La priorité, selon le maire, doit être donnée aux bibliothèques de proximité, dont la bibliothèque Lucy-Faris, à Aylmer.

La bibliothèque n'est pas sur les tablettes

La Ville de Gatineau ne pourra pas compter sur Québec avant au moins deux ans pour l'aider à financer la refonte de son réseau de bibliothèques.
Le maire Maxime Pedneaud-Jobin a fait savoir vendredi qu'il était dans ses plans d'investir pour agrandir certaines bibliothèques et améliorer l'offre de services, mais il a précisé qu'il n'y avait pas un sou de disponible pour de tels projets à Québec présentement.

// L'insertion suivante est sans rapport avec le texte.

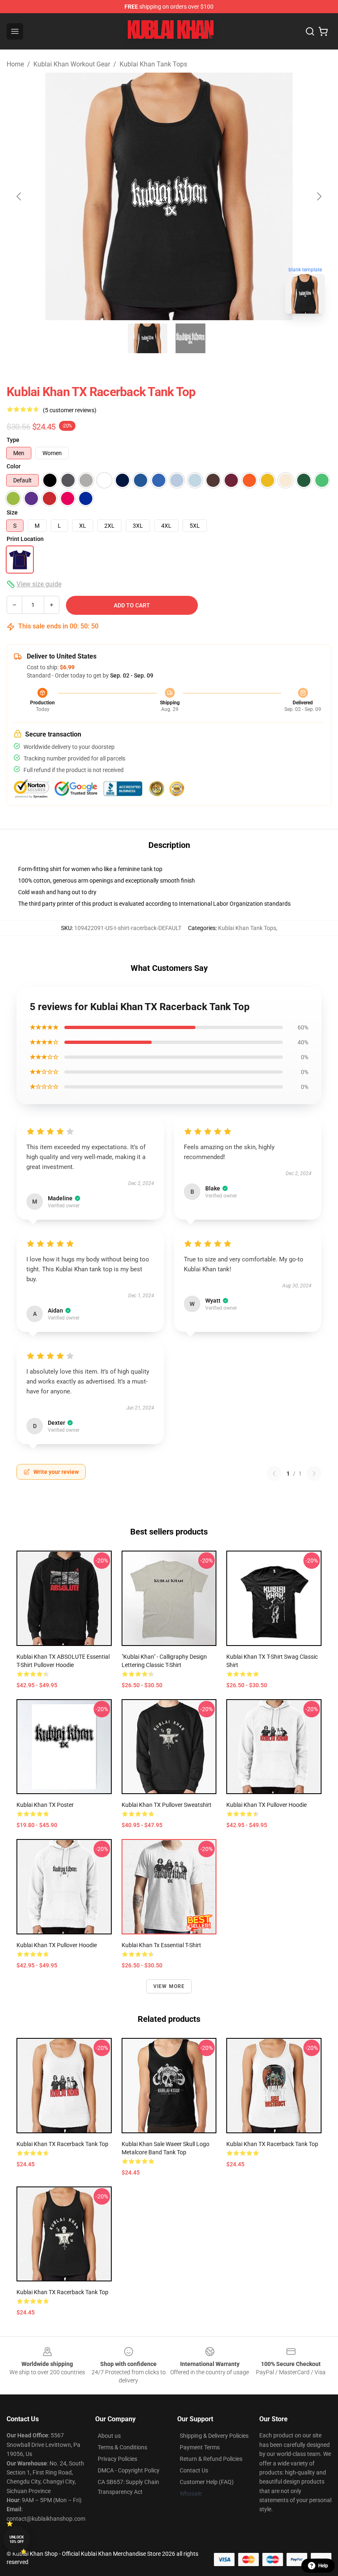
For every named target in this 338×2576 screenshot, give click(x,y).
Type (13, 440)
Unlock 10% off (16, 2539)
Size (12, 512)
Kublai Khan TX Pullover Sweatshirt (166, 1805)
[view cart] (323, 31)
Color (14, 466)
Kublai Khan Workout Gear (71, 64)
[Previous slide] (19, 196)
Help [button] (323, 2566)
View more (169, 1986)
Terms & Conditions (122, 2447)
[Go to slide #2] (190, 338)
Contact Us (194, 2470)
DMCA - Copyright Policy (129, 2470)
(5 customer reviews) (69, 410)
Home (15, 64)
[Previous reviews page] (274, 1473)
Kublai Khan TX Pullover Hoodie (266, 1805)
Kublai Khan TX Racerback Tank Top (62, 2144)
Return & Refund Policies (211, 2459)
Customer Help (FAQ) (207, 2482)
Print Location (25, 539)
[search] (310, 31)
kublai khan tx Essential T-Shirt (161, 1945)
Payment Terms (200, 2447)
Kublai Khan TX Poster (45, 1805)
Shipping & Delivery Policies (214, 2435)
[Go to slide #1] (147, 338)
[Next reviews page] (314, 1473)
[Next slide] (318, 196)
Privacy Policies (117, 2459)
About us (109, 2435)
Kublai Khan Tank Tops (153, 64)
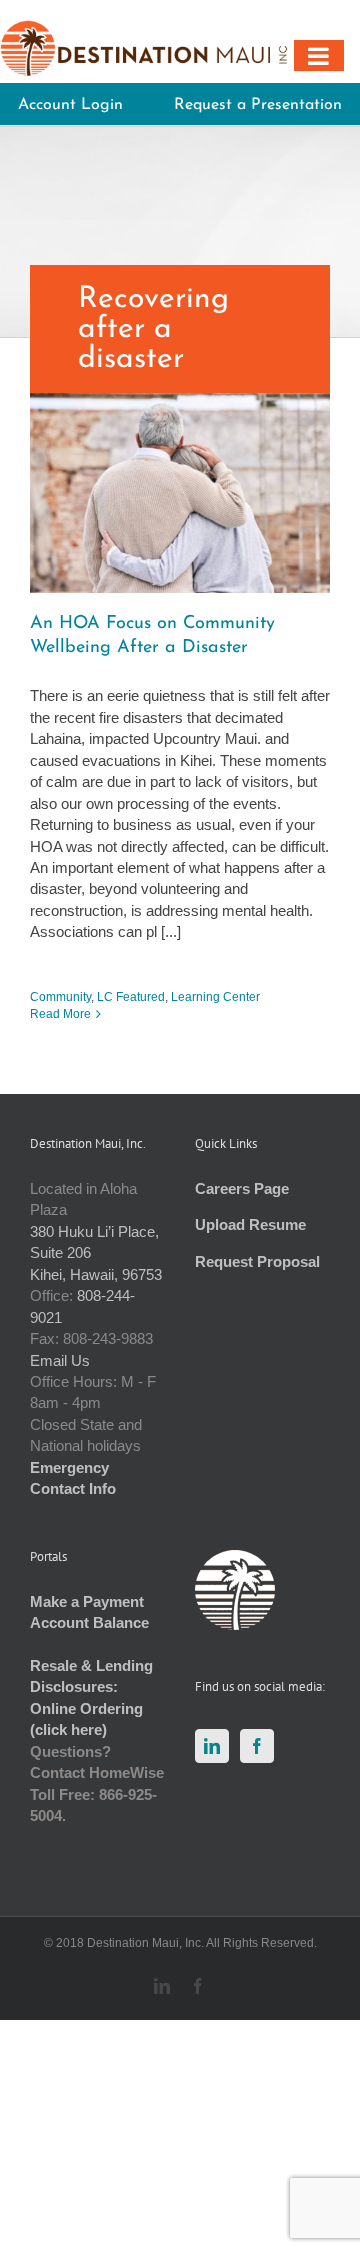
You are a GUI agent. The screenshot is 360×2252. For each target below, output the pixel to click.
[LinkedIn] (212, 1746)
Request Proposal (257, 1261)
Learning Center (215, 997)
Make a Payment (87, 1601)
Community (60, 997)
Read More (60, 1014)
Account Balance (89, 1622)
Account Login (70, 105)
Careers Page (242, 1188)
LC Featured (131, 997)
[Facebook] (257, 1746)
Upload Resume (250, 1224)
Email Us (60, 1360)
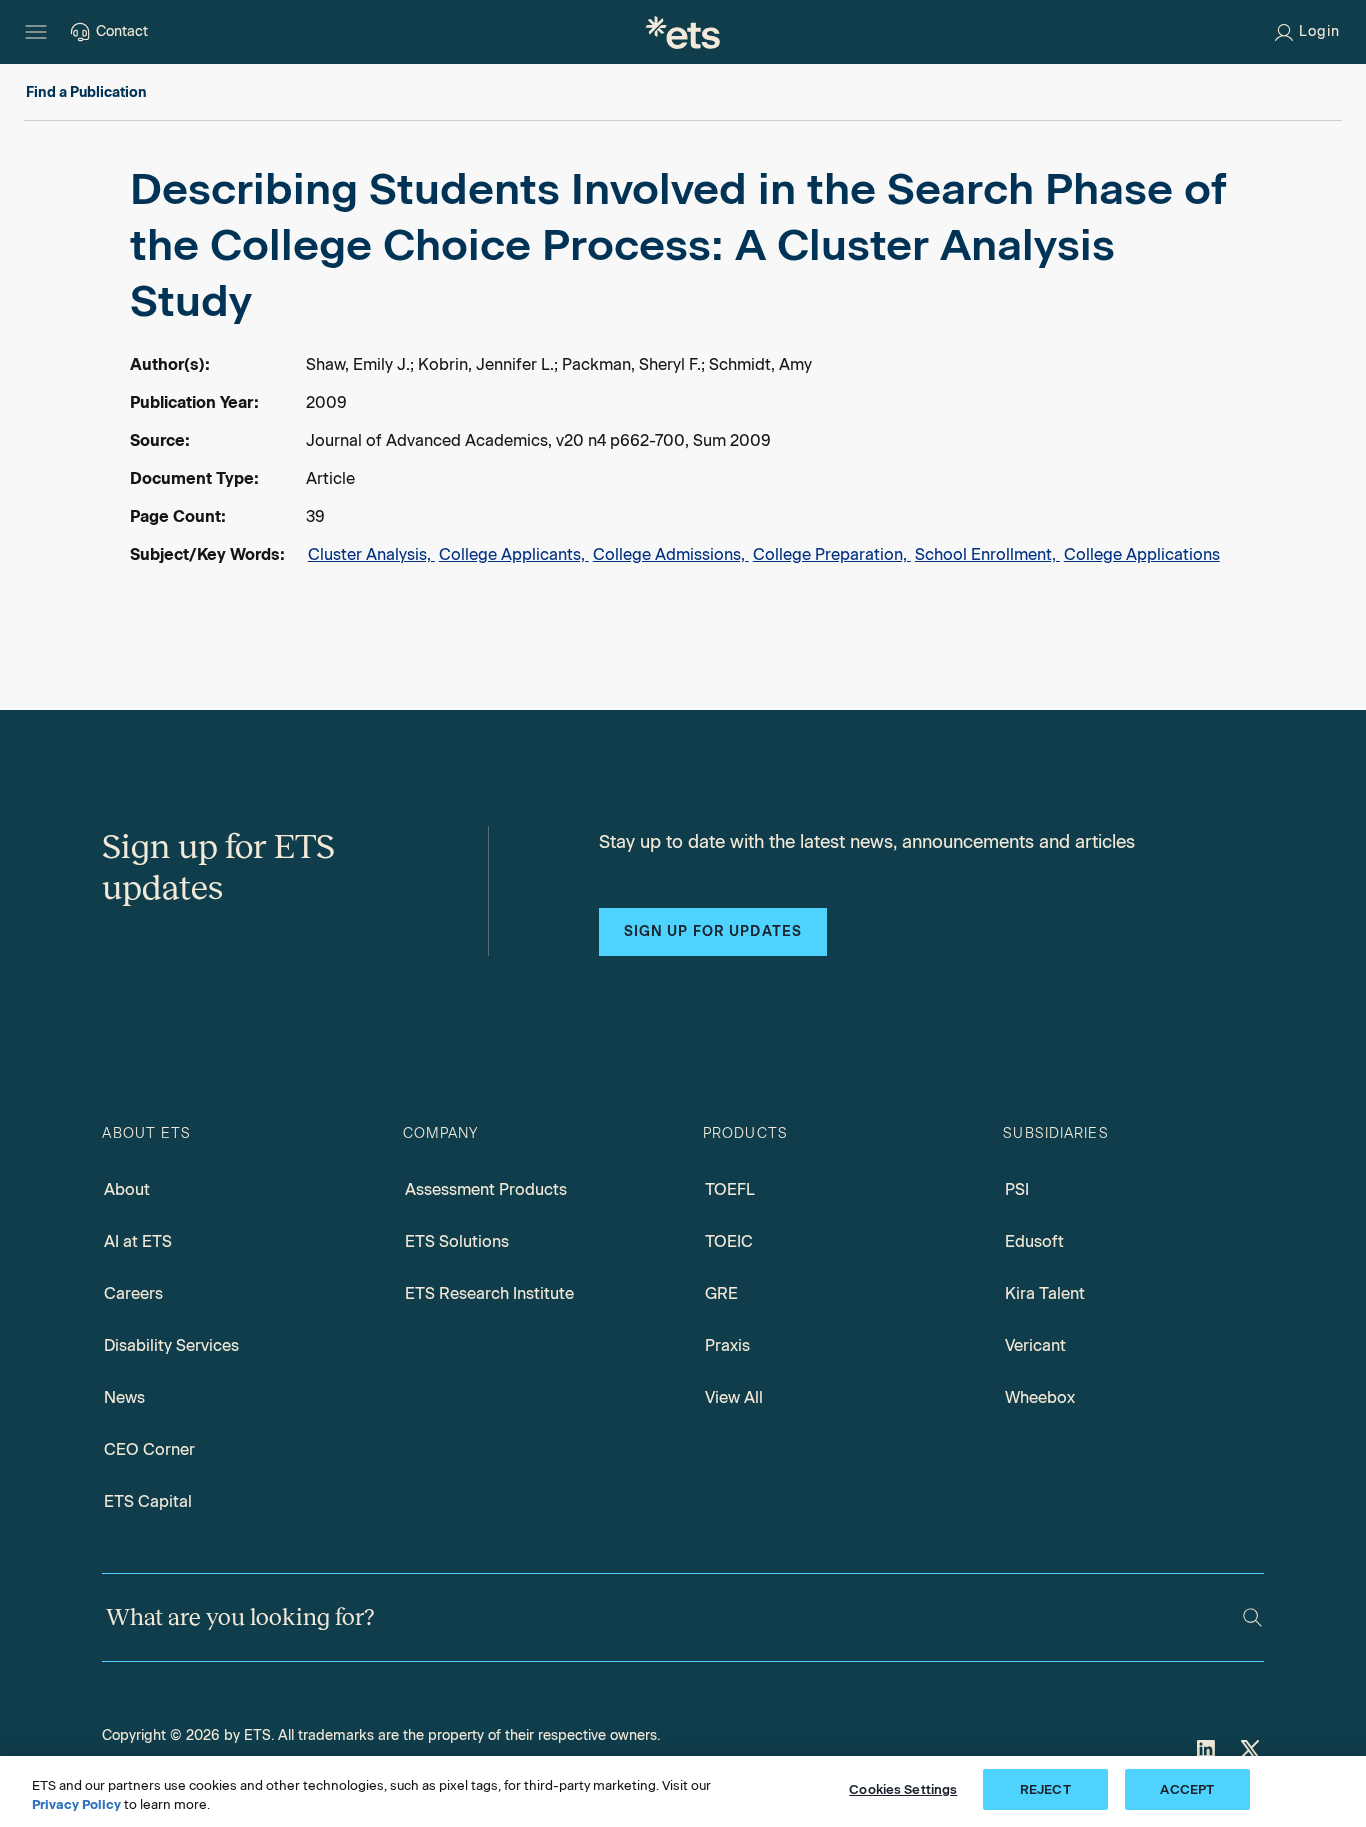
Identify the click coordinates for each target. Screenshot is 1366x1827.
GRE (721, 1293)
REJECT (1045, 1789)
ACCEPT (1187, 1789)
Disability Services (171, 1345)
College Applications (1142, 554)
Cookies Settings (903, 1789)
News (124, 1397)
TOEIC (729, 1241)
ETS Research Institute (489, 1293)
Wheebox (1040, 1397)
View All (734, 1397)
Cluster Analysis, (371, 554)
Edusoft (1034, 1241)
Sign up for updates (713, 931)
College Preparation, (832, 554)
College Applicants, (514, 554)
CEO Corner (149, 1449)
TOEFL (730, 1189)
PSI (1017, 1189)
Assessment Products (486, 1189)
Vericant (1035, 1345)
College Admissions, (671, 554)
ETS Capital (148, 1501)
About (127, 1189)
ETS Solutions (457, 1241)
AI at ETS (138, 1241)
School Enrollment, (987, 554)
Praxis (727, 1345)
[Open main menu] (36, 32)
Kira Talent (1045, 1293)
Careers (133, 1293)
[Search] (1252, 1617)
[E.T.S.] (683, 32)
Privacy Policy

«Nous n'arrêtons pas le déploiement de notre réseau de bibliothèques, je crois à ce principe, mais la question est quelle est la bibliothèque que nous devons faire en premier et où devons nous prendre l'argent, dit-il. On ne peut pas se dissocier de ce qui se passe à Québec. Pour l'instant, il faut préciser ce que nous voulons, définir nos priorités, faire approuver un projet par le conseil et ensuite partir avec ça à Québec.»
La priorité, selon le maire, doit être donnée aux bibliothèques de proximité. Dans l'ordre, le maire a nommé les bibliothèques Lucy-Faris, à Aylmer, la future bibliothèque dans le Plateau, et l'agrandissement de la bibliothèque Guy-Sanche, à Gatineau. Le maire se retrouve ainsi en contradiction avec son collègue d'Aylmer et membre de son parti, Richard Bégin, selon qui la bibliothèque dans le Plateau est «la dernière des priorités».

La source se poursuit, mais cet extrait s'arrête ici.